Spinach Advertising general manager Ben Willee says effective political advertising is run is conjunction with multiple other aspects, including door-knocking, consultation and genuinely being a part of the community, which Palmer's UAP failed in.
"We have deep relationships with brands, and we have deep relationships with political parties, those relationships are very multi-layered," he says.
"You cannot buy your way into parliament. Marketing is a complicated beast and advertising is just one component of that."
However, Palmer did notably have an impact on the election, helping the Coalition to its surprise victory via his preferences in Queensland.

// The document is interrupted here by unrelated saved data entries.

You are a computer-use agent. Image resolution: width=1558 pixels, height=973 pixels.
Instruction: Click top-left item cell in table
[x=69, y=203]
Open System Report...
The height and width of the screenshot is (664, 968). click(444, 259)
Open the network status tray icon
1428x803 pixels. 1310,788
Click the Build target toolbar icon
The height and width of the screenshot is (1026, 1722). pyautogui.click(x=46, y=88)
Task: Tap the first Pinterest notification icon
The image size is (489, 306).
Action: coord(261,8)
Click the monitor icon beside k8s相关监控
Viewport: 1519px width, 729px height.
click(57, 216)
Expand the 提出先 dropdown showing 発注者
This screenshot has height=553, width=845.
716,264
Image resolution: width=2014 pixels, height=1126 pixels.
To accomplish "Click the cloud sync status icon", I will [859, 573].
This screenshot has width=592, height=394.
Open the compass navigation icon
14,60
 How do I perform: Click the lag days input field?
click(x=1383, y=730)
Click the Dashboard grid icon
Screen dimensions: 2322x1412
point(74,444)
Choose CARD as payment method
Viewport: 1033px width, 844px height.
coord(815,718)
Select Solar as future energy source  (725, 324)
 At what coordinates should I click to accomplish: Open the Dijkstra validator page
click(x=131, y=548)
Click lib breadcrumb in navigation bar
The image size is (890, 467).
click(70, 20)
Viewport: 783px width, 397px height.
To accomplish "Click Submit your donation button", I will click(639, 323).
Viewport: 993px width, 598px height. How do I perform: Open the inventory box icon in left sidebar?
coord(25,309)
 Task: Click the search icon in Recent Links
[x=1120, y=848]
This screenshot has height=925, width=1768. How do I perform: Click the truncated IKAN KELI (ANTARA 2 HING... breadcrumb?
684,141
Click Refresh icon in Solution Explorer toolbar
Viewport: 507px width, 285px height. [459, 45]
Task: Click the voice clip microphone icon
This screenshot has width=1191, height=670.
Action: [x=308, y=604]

Labor failed to gain any headway in Queensland thanks in part to Palmer and One Nation's preferences flowing to the Coalition.
The UAP splashed a good chunk of its advertising budget on undermining the Labor Party by attacking Bill Shorten with a series of Shifty Shorten jibes. It pushed a message of fear around the former union leader's election and an attack on hip pockets with "an extra trillion dollars of taxes & costs".
"Your feeling brain is going to trump your thinking brain almost every day of the week. Great advertising doesn’t give you a rational message, it primes you to feel a certain way. He primed people to feel that the risk of change was way too great," DDB Sydney managing director of strategy and innovation Leif Stromnes says.
"Even if people didn’t explicitly take out his message as in 'vote United Australia Party' ... the sheer weight of advertising impacted people’s perceptions of Labor in a very negative fashion.
"We will probably look back on this and say $60 million didn’t buy him a seat, and that’s an epic fail, but I would strongly argue he was the most effective lobbying group for the Liberal Party."
Great advertising doesn’t give you a rational message, it primes you to feel a certain way
— Leif Stromnes, DDB
According to Streem media monitoring, Palmer was the third most spoken about candidate of the entire election campaign with just under 11,000 media item mentions from April 11 to May 15, nearly double that of One Nation's Pauline Hanson. Yet it was only a bit over a quarter of the mentions Shorten and Scott Morrison received.
Of the stories mentioning Palmer, 20.9 per cent spoke about Queensland Nickel, 37 per cent about preference deals and 16.8 per cent mentioned his ad spend. Palmer's most heavily quoted topics were Queensland Nickel and Labor or Bill Shorten.
"Did he ever expect to win? Absolutely not. I think he did expect to win a seat. I think he will be quietly disappointed with that," Stromnes says.
"He had absolutely no policies, he had nothing to say, it was about attacking Labor. It fed into the whole narrative – it’s super risky to go with a big change agenda. Fear is a very powerful emotion and he leveraged that very well, and the Liberals have benefited."
M&C Saatchi Australia group managing director Russell Hopson says the same kind of demagogic figuresexist in the United States, Britain and Europe. However, by comparison Australia has high standards of living spread across income levels, which has led to fewer disaffected voters.
"Someone like Clive Palmer comes along and goes ‘well, we’re all f**ked’ ... it’s interesting in the end the country voted quite conservatively, rather than that knee-jerk reaction," Hopson says.
"In the case of Brexit, where the country had been going through austerity for years, people were grasping for a change agent that they knew almost certainly was going to give them a worse outcome, Australia is so far from that."
Hopson says Australians weren't fooled by a fundamentally negative message that the country wasn't doing well and Palmer's messaging via his ads had very little substance.
"In the end, the techniques he used can only go so far, you’ve got to have something to say," he says.
"Australia has it’s problems, absolutely, but I think the general standard of living is so high. In the end when people have reached the polls and said ‘better the devil you know, we’re not doing so bad, let’s vote for stability’."